Another minor linguistic move Fr. Steve suggests is to substitute the idiom “Thank God!” with the slightly more formal “Thanks be to God!” That tiny change can really bring attention to what is actually being said, “God is revealed and praised as the One who has acted.”
That’s it. That is the practice of evangelism. Initiating relationships in the context of your faith. Now in my experience, you start putting subtle church stuff out there (and don’t worry, what we Episcopalians have to offer is pretty subtle), people are curious. “Hey, I like this person. Never would have pegged them as a Christian. Hmm…” or “Wow, what a nice guy. He’s gonna pray for me? Hmm…” Or “Resurrection? The church with the tiny houses? They put their money where their mouths are. Hmm…” It’ that “Hmmm…” that you’re looking for. Hmmm… It all starts there. My journey into Christ was very much “Hmm…” led as I first encountered the Eucharist. “I don’t know what is going on here, but hmmmm…” That doesn’t sound so bad, does it?
Now there are some do’s and don’ts that Fr Steve suggests that I think are helpful.
On the Don’t side, you might not want to say
- You are a sinner condemned to hell – unless you take advantage of this limited time offer.
- You look wayward and lost. I bet you could use a church community.
- Our church is tolerant of all kinds. Even people like you!
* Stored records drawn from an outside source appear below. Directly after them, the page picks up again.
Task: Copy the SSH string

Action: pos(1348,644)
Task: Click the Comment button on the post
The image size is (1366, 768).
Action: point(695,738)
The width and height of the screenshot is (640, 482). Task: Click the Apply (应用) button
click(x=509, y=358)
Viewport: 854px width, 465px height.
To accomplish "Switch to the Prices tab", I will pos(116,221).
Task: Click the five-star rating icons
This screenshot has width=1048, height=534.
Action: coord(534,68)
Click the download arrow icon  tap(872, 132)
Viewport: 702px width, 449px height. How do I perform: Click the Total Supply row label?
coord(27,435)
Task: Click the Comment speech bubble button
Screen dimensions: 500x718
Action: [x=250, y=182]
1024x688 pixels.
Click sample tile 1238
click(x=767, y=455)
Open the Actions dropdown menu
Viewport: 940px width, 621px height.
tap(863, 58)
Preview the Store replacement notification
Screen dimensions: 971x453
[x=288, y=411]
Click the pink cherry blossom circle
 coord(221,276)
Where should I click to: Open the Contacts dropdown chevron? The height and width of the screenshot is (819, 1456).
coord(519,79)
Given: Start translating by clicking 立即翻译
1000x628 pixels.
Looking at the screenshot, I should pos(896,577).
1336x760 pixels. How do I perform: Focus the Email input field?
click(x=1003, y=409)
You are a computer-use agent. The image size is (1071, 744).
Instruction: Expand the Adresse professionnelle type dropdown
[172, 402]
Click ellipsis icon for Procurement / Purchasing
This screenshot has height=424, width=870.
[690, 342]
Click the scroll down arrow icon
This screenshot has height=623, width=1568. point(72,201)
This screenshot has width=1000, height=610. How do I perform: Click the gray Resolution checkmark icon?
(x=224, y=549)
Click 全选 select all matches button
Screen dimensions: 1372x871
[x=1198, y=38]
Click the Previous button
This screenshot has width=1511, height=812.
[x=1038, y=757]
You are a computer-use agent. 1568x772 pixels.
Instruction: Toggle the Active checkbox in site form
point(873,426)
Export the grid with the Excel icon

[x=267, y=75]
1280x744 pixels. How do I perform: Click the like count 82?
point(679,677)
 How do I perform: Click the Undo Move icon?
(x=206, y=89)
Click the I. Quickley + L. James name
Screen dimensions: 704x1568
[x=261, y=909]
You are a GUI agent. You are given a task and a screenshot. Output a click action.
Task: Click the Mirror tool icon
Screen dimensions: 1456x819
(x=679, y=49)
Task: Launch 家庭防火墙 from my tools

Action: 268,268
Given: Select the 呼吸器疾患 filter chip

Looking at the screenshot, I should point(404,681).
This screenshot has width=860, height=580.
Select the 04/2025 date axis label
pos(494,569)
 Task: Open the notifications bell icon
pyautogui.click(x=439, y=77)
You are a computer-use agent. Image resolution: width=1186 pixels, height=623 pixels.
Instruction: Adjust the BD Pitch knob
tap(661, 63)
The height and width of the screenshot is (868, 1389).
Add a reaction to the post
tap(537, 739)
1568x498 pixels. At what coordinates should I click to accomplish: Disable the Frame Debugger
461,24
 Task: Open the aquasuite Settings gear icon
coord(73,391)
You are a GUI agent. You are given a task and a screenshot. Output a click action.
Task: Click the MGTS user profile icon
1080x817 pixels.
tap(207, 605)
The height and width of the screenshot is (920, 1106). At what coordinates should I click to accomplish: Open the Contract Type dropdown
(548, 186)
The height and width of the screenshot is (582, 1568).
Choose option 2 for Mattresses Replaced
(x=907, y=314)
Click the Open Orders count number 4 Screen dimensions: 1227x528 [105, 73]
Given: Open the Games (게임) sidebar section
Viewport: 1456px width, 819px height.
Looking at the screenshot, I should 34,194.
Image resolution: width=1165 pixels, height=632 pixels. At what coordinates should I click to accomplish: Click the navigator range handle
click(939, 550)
- They told me to invite someone to church and you are the only person I could think of who isn’t busy on Sundays.
- Church would be less boring if you were there. (That is actually not bad).
- And if someone does come and check us out, you might not want to accost them in the coffee line with a “vampire” statement: “Are you new? The vestry could use some new blood. Are you a money person?”
On the do side, here are some suggestions:
- Wow, you are a tenor! Our choir would love you.
- You do so much for others. Do you have a place you go to be fed?
- You always ask the tough questions. You’d be great at our adult ed classes.
- That’s a lovely iguana. Have you ever been to a blessing of the animals?
- Or one quite relevant right now. The Bishop Michael Curry, you know, from the wedding, the Episcopal church – been in the news a lot recently. What do you think?
None of those things sound too hard to say, do they? There is no creepy-Christian vibe there, is there? They seem to me to be about what we do here and what folks need, even if they haven’t considered that they need it.
Fr. Steve sums it up with the very simple statement, “Evangelism is the sharing of a precious gift.” I believe that the Church of the Resurrection, this constellation of relationships is precious gift. You are here for some reason, and likely it is a very good one. Others have reasons too. And I don’t know about you, but I didn’t know that Resurrection existed until someone told me about it. Most don’t know that churches like this exist anywhere, where hearts and minds not only can be open, but are basically required to be for admittance.
So I encourage you to begin to sort of consider that maybe you possibly could perhaps say something to someone some day about church. Maybe. You never know, it could save someone’s life. It saved mine. Maybe it saved yours. And maybe all of our lives depend on the light of Christ shining more brightly and more frequently in this beautiful and fragile world. Thanks be to God. AMEN.